• [Your assignment] Give again, word for word, every line in the entries below from the line with "Click the user account icon" up to and including the line with "You are a computer-use agent. Screen", and no other line.

• [Exercise data]
-=-=-

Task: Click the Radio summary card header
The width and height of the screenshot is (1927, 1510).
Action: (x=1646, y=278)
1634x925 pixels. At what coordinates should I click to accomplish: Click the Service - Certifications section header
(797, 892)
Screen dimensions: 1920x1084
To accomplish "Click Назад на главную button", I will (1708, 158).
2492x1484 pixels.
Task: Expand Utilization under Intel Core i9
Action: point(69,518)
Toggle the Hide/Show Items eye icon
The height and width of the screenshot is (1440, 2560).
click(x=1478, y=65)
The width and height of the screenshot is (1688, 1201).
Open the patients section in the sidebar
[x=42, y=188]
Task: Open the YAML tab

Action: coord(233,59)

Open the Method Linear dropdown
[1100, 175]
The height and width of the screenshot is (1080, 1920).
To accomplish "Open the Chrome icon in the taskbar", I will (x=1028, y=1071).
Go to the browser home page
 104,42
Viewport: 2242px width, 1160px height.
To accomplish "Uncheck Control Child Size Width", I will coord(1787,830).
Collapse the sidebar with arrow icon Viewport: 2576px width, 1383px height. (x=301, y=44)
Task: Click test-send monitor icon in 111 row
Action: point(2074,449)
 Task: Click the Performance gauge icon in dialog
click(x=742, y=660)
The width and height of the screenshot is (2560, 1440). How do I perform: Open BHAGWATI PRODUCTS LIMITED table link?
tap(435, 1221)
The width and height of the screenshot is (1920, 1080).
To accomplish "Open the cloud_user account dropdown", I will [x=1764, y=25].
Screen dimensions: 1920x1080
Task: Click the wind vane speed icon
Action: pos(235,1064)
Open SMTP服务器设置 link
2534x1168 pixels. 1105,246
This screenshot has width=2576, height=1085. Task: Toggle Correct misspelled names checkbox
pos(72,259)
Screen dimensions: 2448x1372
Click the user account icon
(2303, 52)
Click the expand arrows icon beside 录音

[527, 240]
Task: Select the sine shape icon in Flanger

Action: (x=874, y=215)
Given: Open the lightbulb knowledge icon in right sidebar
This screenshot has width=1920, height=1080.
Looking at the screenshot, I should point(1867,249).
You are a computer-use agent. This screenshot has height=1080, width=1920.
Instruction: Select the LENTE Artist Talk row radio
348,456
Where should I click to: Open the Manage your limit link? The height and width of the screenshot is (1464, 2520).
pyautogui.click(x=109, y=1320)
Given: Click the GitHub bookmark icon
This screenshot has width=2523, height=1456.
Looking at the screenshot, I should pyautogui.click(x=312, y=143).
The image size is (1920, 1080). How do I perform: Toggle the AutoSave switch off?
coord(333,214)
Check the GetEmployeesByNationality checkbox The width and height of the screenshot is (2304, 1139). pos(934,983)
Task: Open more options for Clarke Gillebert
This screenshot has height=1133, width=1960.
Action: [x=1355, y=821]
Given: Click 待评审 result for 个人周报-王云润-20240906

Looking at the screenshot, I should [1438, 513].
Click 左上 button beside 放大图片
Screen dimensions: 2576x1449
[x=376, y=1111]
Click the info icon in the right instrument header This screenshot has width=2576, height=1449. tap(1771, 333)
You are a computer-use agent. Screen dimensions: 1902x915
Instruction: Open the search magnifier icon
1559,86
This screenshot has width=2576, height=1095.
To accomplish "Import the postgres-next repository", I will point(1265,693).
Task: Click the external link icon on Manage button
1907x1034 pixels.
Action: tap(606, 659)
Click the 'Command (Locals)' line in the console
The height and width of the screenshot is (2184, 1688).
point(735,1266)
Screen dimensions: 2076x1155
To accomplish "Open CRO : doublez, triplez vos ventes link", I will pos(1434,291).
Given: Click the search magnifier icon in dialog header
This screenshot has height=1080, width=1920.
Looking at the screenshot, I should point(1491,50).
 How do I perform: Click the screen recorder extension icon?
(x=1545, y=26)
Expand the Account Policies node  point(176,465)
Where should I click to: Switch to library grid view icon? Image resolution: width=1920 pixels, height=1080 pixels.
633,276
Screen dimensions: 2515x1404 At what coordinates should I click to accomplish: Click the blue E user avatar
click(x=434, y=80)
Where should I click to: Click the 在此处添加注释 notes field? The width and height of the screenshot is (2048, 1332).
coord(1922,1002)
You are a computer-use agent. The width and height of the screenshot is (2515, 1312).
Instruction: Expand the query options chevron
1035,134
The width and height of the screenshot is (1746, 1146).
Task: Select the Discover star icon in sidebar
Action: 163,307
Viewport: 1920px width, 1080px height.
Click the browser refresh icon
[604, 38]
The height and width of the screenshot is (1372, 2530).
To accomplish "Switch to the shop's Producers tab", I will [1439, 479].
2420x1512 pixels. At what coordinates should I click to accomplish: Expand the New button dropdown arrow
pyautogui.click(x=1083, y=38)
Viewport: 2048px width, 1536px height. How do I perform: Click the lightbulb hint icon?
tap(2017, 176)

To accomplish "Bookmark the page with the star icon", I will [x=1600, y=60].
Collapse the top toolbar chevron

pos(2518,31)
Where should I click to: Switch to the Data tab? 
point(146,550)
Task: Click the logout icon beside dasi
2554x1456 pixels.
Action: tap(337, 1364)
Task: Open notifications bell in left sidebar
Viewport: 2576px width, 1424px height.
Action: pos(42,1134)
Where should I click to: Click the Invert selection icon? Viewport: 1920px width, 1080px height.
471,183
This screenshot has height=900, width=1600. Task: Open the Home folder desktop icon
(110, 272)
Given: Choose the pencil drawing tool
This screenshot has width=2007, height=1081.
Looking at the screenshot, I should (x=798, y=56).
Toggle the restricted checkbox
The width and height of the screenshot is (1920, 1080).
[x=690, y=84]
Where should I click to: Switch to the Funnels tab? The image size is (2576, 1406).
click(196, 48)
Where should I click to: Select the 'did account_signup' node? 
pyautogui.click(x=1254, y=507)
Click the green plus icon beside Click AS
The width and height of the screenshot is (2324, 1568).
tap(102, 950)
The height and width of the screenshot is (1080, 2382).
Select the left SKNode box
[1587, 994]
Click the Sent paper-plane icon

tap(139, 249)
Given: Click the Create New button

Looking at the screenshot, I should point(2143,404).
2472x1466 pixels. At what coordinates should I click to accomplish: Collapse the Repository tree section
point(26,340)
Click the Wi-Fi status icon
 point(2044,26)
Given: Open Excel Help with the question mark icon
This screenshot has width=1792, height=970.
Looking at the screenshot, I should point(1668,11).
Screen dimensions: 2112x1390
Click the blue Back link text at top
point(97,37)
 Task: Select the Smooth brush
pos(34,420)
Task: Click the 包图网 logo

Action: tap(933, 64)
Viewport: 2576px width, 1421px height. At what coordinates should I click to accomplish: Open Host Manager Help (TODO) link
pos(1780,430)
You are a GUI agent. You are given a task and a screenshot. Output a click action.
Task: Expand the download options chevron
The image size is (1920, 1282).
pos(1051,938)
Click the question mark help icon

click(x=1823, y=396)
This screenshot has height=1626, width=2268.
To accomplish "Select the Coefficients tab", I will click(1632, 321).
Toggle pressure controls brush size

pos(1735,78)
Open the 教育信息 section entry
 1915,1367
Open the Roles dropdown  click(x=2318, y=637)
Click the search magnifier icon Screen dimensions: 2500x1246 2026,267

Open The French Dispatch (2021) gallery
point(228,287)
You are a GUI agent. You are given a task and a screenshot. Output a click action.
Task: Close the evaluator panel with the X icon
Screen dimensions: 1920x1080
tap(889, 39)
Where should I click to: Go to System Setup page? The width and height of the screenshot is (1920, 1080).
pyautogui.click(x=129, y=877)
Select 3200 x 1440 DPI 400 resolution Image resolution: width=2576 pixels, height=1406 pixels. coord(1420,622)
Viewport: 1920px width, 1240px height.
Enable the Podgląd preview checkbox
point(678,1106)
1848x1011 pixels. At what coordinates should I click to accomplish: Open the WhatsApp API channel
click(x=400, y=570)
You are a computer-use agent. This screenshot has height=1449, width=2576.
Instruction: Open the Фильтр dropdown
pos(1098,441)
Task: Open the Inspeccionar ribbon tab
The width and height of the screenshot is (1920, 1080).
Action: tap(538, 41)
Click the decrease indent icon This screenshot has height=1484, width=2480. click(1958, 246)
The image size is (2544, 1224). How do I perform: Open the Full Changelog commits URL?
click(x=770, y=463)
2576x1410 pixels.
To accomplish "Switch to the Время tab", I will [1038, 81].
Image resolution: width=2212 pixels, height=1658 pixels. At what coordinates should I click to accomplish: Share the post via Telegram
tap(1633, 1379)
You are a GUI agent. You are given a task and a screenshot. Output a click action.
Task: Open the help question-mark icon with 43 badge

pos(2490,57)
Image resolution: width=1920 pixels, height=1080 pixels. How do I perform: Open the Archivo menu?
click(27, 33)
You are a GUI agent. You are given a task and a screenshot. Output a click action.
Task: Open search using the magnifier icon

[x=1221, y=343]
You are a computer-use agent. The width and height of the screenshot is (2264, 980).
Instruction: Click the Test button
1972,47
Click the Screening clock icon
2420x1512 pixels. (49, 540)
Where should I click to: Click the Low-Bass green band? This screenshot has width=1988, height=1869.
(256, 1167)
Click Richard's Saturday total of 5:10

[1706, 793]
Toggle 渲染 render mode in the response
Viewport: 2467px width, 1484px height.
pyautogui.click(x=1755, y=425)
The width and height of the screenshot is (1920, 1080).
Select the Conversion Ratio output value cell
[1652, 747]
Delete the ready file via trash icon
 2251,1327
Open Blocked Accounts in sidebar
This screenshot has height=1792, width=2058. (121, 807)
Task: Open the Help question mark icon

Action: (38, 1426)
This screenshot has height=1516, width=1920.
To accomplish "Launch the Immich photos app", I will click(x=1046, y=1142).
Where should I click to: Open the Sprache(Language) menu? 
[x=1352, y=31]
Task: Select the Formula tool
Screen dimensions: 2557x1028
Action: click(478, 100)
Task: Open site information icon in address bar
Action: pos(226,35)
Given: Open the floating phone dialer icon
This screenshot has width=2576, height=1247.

-=-=-

• [Completed exercise]
Click the user account icon
(2303, 52)
Click the expand arrows icon beside 录音

[527, 240]
Task: Select the sine shape icon in Flanger

Action: (x=874, y=215)
Given: Open the lightbulb knowledge icon in right sidebar
This screenshot has width=1920, height=1080.
Looking at the screenshot, I should point(1867,249).
You are a computer-use agent. This screenshot has height=1080, width=1920.
Instruction: Select the LENTE Artist Talk row radio
348,456
Where should I click to: Open the Manage your limit link? The height and width of the screenshot is (1464, 2520).
pyautogui.click(x=109, y=1320)
Given: Click the GitHub bookmark icon
This screenshot has width=2523, height=1456.
Looking at the screenshot, I should pyautogui.click(x=312, y=143).
The image size is (1920, 1080). How do I perform: Toggle the AutoSave switch off?
coord(333,214)
Check the GetEmployeesByNationality checkbox The width and height of the screenshot is (2304, 1139). pos(934,983)
Task: Open more options for Clarke Gillebert
This screenshot has height=1133, width=1960.
Action: [x=1355, y=821]
Given: Click 待评审 result for 个人周报-王云润-20240906

Looking at the screenshot, I should [1438, 513].
Click 左上 button beside 放大图片
Screen dimensions: 2576x1449
[x=376, y=1111]
Click the info icon in the right instrument header This screenshot has width=2576, height=1449. tap(1771, 333)
You are a computer-use agent. Screen dimensions: 1902x915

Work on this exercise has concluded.